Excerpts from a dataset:
+---+

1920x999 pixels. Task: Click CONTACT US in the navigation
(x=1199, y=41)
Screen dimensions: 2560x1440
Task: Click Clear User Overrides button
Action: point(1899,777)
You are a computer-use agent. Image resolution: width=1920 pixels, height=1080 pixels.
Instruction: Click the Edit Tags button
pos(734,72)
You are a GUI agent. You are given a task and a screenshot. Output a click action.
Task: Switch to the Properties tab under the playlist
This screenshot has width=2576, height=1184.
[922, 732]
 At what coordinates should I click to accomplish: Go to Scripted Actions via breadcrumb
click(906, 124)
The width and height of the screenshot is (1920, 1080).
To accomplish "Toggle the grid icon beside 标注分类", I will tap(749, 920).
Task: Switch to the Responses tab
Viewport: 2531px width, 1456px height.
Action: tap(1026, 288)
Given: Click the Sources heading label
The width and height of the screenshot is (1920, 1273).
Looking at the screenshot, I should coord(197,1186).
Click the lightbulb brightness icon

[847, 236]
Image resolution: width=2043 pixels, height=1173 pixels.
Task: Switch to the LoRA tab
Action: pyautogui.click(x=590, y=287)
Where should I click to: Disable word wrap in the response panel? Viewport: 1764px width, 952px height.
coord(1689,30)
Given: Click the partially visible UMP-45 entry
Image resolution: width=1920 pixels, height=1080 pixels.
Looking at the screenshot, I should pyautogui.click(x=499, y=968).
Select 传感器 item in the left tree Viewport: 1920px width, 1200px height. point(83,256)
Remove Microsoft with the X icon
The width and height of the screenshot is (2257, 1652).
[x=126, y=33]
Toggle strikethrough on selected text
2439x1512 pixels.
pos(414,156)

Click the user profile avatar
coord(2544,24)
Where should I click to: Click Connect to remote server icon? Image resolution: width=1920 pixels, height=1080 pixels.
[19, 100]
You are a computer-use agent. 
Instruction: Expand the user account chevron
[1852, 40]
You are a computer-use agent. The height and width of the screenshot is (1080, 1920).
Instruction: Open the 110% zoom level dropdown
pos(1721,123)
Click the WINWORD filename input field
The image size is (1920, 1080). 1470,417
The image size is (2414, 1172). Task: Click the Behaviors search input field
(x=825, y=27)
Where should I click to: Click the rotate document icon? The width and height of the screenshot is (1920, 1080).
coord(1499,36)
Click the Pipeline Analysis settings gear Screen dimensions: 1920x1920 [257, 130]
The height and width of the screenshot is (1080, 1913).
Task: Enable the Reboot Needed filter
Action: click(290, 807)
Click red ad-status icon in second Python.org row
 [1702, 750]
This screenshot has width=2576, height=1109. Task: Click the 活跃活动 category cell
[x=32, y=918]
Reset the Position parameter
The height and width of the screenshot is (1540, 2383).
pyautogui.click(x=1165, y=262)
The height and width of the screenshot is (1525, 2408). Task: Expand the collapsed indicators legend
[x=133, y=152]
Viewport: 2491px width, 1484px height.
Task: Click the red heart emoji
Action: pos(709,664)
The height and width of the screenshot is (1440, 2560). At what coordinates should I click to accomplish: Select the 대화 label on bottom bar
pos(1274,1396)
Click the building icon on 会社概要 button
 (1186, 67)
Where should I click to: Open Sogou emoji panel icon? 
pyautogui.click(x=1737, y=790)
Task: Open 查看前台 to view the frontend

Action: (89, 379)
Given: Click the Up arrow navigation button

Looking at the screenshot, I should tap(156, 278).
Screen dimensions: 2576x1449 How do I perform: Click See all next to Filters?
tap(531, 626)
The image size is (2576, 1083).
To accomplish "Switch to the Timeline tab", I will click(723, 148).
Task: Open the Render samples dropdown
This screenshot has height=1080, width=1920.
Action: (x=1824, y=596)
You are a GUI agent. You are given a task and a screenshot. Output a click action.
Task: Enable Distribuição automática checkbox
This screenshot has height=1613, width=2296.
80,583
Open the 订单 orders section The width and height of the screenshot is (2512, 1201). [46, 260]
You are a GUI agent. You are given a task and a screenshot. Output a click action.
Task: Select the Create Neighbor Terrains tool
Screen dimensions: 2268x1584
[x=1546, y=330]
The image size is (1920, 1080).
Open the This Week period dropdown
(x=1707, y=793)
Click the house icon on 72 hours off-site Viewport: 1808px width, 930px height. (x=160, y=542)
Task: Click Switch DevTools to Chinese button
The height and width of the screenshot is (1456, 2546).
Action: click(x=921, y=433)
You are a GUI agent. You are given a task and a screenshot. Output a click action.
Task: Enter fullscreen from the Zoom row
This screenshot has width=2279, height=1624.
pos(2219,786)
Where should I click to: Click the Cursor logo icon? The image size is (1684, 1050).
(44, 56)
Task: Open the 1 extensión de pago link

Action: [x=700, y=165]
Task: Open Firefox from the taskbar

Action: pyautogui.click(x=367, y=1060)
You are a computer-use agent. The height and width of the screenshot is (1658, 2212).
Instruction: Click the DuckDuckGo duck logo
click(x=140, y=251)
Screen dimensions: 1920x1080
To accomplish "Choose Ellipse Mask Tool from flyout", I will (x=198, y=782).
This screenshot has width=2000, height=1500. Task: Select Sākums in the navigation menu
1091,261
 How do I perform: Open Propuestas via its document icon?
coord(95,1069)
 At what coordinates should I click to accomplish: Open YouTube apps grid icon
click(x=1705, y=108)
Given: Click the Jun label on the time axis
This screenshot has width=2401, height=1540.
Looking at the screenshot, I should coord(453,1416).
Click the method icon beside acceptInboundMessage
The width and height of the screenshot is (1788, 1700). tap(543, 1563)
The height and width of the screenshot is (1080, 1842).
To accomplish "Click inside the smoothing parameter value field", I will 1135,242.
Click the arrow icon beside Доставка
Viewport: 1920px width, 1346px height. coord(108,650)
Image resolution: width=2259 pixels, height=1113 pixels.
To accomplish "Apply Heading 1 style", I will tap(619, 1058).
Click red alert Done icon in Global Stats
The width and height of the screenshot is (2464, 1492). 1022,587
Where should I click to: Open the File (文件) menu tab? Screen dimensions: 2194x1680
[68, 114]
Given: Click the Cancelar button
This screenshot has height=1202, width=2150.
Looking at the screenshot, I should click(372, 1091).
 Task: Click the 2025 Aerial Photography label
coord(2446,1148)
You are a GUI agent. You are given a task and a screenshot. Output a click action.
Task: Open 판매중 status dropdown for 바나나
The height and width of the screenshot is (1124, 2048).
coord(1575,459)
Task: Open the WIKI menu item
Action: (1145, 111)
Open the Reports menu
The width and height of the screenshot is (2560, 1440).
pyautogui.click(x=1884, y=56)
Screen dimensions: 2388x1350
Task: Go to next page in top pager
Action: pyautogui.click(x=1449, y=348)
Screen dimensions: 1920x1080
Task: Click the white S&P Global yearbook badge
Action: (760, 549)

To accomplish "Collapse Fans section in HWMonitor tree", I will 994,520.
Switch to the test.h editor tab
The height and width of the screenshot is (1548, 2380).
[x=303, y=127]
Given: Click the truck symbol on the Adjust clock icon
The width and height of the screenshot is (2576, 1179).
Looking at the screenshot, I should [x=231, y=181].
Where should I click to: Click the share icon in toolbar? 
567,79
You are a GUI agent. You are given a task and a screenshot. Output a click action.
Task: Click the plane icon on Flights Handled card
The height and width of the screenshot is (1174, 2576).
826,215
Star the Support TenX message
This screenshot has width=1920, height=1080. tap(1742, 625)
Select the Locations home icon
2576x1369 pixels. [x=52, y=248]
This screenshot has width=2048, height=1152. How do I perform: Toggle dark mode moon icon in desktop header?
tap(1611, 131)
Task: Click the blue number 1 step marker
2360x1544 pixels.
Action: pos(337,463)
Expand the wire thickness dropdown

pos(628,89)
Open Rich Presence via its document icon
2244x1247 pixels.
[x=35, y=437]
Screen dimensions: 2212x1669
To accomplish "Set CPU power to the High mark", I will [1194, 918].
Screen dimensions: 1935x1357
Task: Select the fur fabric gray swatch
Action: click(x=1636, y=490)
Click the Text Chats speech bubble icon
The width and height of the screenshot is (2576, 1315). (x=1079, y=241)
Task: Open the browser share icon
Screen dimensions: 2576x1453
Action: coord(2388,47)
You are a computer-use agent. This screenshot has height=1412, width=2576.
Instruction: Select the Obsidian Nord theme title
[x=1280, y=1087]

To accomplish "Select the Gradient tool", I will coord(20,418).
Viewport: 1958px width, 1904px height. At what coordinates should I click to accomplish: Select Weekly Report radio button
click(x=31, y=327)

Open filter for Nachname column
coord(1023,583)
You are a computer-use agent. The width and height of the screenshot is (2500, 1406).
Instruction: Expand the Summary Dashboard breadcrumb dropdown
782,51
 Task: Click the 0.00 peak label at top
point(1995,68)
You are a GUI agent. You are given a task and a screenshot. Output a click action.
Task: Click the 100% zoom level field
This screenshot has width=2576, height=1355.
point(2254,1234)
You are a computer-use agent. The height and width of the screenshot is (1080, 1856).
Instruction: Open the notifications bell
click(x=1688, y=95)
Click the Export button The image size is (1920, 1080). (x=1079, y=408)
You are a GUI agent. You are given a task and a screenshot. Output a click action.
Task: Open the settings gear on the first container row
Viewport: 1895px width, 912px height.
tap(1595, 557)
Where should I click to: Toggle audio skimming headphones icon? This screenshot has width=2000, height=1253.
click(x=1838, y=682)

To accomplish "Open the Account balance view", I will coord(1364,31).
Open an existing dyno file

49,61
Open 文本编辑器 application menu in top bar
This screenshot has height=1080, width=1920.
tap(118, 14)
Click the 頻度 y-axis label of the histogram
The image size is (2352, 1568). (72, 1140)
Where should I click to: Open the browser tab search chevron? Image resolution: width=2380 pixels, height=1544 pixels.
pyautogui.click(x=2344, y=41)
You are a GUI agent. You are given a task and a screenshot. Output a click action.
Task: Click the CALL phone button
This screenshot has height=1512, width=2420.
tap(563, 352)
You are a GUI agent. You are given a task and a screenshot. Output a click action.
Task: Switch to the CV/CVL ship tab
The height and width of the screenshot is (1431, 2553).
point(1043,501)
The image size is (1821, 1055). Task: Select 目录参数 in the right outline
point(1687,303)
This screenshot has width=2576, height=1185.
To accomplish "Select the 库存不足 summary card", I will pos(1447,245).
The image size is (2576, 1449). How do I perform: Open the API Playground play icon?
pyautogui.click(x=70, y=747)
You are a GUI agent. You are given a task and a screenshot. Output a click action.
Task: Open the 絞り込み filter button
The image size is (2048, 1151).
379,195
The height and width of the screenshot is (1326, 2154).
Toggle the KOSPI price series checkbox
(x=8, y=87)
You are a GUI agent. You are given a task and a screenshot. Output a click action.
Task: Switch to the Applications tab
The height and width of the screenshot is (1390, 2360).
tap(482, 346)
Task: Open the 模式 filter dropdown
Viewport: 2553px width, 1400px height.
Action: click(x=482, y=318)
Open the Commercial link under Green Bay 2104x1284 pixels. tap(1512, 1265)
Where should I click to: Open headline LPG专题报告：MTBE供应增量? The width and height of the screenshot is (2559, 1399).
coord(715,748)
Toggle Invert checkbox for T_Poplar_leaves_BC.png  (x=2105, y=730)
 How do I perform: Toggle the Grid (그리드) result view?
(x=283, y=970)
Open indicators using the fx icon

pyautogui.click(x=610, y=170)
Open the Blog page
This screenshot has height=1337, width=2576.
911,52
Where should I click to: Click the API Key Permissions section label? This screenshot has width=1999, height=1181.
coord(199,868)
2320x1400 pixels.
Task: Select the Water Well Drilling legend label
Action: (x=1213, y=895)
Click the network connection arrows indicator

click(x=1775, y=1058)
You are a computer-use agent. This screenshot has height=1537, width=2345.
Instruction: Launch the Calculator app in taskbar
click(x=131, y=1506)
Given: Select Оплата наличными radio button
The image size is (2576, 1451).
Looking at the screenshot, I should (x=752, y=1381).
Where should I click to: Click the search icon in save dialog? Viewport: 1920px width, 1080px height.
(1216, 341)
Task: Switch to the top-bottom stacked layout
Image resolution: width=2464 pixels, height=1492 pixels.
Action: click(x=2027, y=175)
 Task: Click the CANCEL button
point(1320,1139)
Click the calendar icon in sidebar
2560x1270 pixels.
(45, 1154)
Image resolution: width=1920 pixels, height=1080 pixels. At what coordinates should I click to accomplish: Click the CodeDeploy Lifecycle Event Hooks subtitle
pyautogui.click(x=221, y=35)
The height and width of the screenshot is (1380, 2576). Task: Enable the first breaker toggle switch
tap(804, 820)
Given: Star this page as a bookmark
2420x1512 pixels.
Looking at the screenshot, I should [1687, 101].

+---+

**Task to complete:** Taking the entries above, write out exactly the lines starting with the line containing "The height and width of the screenshot is (1548, 2380)." and going on through the line containing "Screen dimensions: 2212x1669", both included, and nothing else.

**Task answer:**
The height and width of the screenshot is (1548, 2380).
[x=303, y=127]
Given: Click the truck symbol on the Adjust clock icon
The width and height of the screenshot is (2576, 1179).
Looking at the screenshot, I should [x=231, y=181].
Where should I click to: Click the share icon in toolbar? 
567,79
You are a GUI agent. You are given a task and a screenshot. Output a click action.
Task: Click the plane icon on Flights Handled card
The height and width of the screenshot is (1174, 2576).
826,215
Star the Support TenX message
This screenshot has width=1920, height=1080. tap(1742, 625)
Select the Locations home icon
2576x1369 pixels. [x=52, y=248]
This screenshot has width=2048, height=1152. How do I perform: Toggle dark mode moon icon in desktop header?
tap(1611, 131)
Task: Click the blue number 1 step marker
2360x1544 pixels.
Action: pos(337,463)
Expand the wire thickness dropdown

pos(628,89)
Open Rich Presence via its document icon
2244x1247 pixels.
[x=35, y=437]
Screen dimensions: 2212x1669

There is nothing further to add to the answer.